The raw socket option in the kernel only allows privileged processes to open them.
Selinux controls which privileged processes have the right to.
To allow an unprivileged process to access a raw socket you will need to write a proxy daemon that runs privileged and is allowed in selinux to create a raw socket. This daemon can then provide a unix socket to unprivileged processes whose access can be granted with it's security modes and ownership either manually or through udev.
I thought that both the kernel capability approach and SE Linux were designed to do just this: allow a typically "unpriviledged" process access to a restricted subset of capabilities that normally require rootpriviledge. Is this not correct?

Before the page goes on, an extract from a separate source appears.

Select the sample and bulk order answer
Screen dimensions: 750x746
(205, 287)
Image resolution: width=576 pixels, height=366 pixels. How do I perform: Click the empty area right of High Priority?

In your last paragraph above, when you say "unprivileged process" do you mean a standard unix process (ie an "unconfined_t" process in CentOS SE Linux) or do you mean any non-root process? My understanding was (and please correct me if I'm wrong), is that I can take a known process (eg many online examples use 'ping') and provide it with additional priviledges (eg raw socket access) that a non-root (in that sense, unprivileged) process normally wouldn't have.
----- Original Message ----- From: centos-bounces@centos.org centos-bounces@centos.org To: CentOS mailing list centos@centos.org Sent: Fri Mar 07 17:44:15 2008 Subject: Re: [CentOS] Unable open raw socket in CentOS 5 - SE Linux and kernelcapability interaction?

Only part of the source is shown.